CareEdge Ratings maintains the FY27-end USD/INR forecast at 89–90, citing easing dollar strength, improving trade sentiment and a manageable current account deficit.
The Indian rupee is expected to trade in the range of 89 to 90 against the US dollar by the end of fiscal year 2027, supported by a softer dollar environment and a manageable current account deficit (CAD), according to a report by CareEdge Ratings.
The ratings agency maintained its USD/INR forecast for FY27-end at 89–90, citing improving external conditions and steady macroeconomic fundamentals. The outlook comes amid signs of recovery in the domestic currency, which has strengthened from recent lows of around 92 per dollar to approximately 90.6.
CareEdge attributed the rebound to improving sentiment following India’s trade deal with the United States and the Free Trade Agreement (FTA) with the European Union. These developments have eased some of the pressure on the rupee and supported capital flows.

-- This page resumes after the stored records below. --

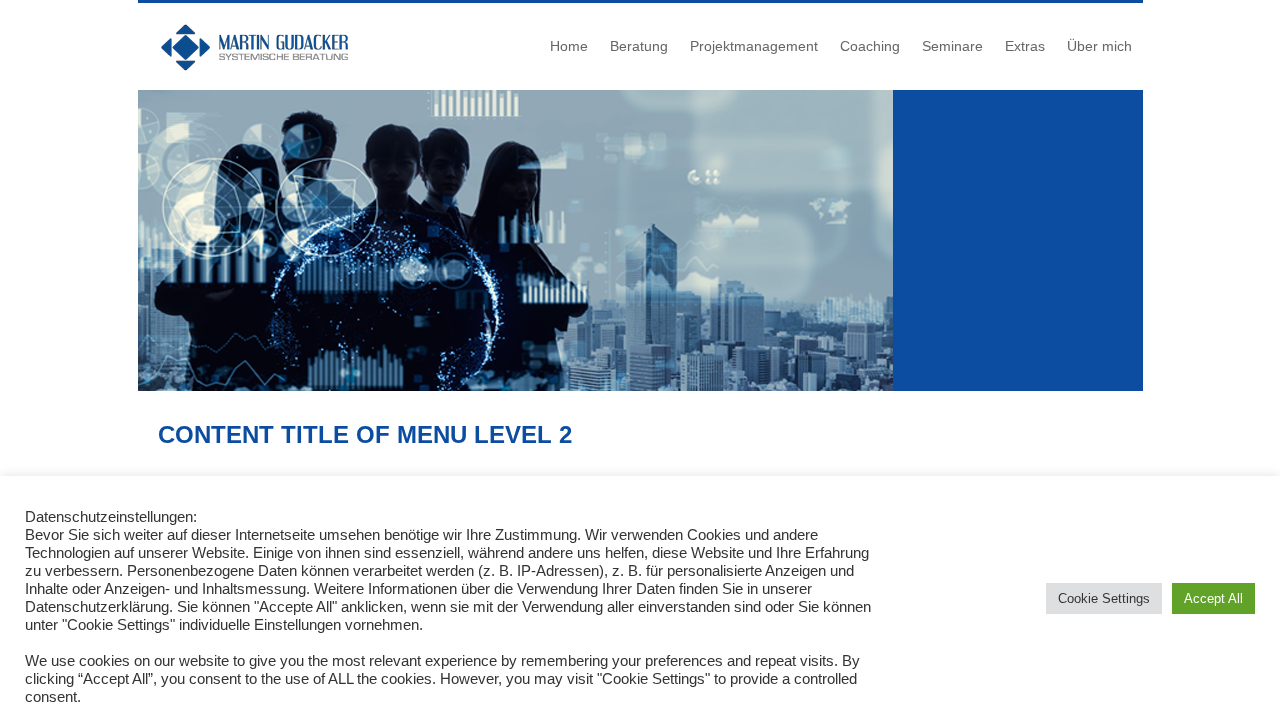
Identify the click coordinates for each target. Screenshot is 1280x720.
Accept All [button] (1213, 598)
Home (569, 46)
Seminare (952, 46)
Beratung (639, 46)
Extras (1025, 46)
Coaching (870, 46)
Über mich (1099, 46)
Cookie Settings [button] (1104, 598)
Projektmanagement (754, 46)
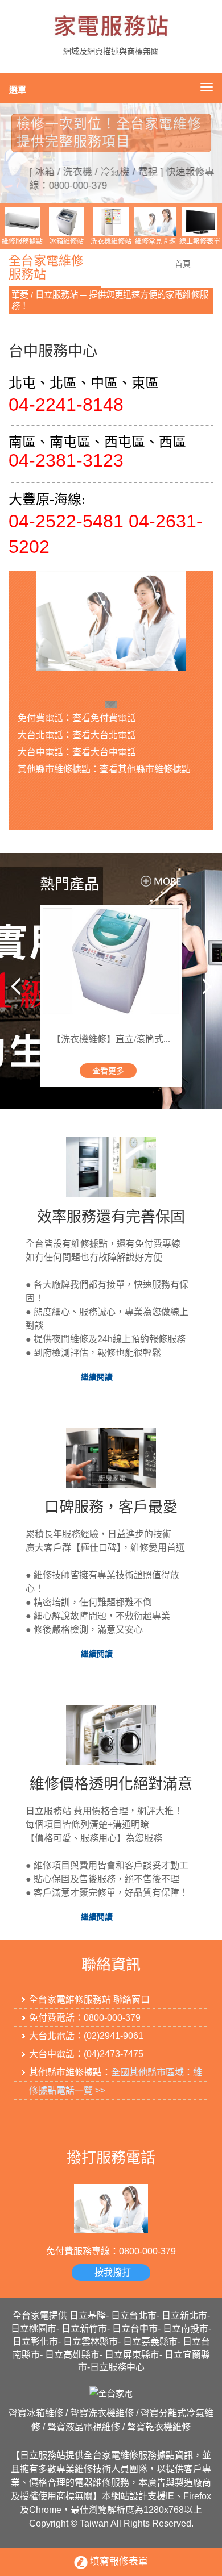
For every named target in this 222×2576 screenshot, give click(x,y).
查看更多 (108, 1072)
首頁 (183, 263)
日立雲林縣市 (90, 2341)
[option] (111, 153)
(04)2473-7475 (113, 2054)
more (153, 881)
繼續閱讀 (97, 1376)
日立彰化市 (35, 2341)
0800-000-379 (112, 2017)
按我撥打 (112, 2272)
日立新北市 (184, 2315)
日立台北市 (134, 2315)
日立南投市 (185, 2328)
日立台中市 (135, 2328)
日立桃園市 (33, 2328)
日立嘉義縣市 (150, 2341)
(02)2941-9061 (113, 2036)
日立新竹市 (84, 2328)
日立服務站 (42, 2455)
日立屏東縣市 (132, 2354)
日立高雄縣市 (72, 2354)
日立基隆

“We maintain our FY27-end USD/INR forecast at 89–90,” the report stated, while noting that the rupee remains about 0.5 per cent weaker compared to its level a month ago. This indicates that although the currency has regained some ground, global headwinds continue to influence its trajectory.
A softer US dollar is expected to play a key role in stabilising the rupee. When the dollar weakens, emerging market currencies typically benefit from reduced depreciation pressures and improved capital inflows. CareEdge believes that such an environment will provide support to the rupee over the medium term.
The agency also highlighted the importance of a manageable current account deficit in maintaining currency stability. A controlled CAD reduces external vulnerabilities and lowers the risk of sharp exchange rate swings, particularly during periods of global financial volatility.
While near-term fluctuations cannot be ruled out, especially amid evolving global economic conditions and shifts in US monetary policy, CareEdge expects the broader macroeconomic backdrop to remain supportive.
In its assessment, stable trade dynamics, moderating external pressures and prudent macro management are likely to help the rupee hold within the projected band through FY27, even as global markets remain sensitive to geopolitical and monetary policy developments.
Overall, the report suggests that while the rupee may face intermittent volatility, structural factors are likely to keep it anchored around the 89–90 per dollar range by the end of fiscal year 2027.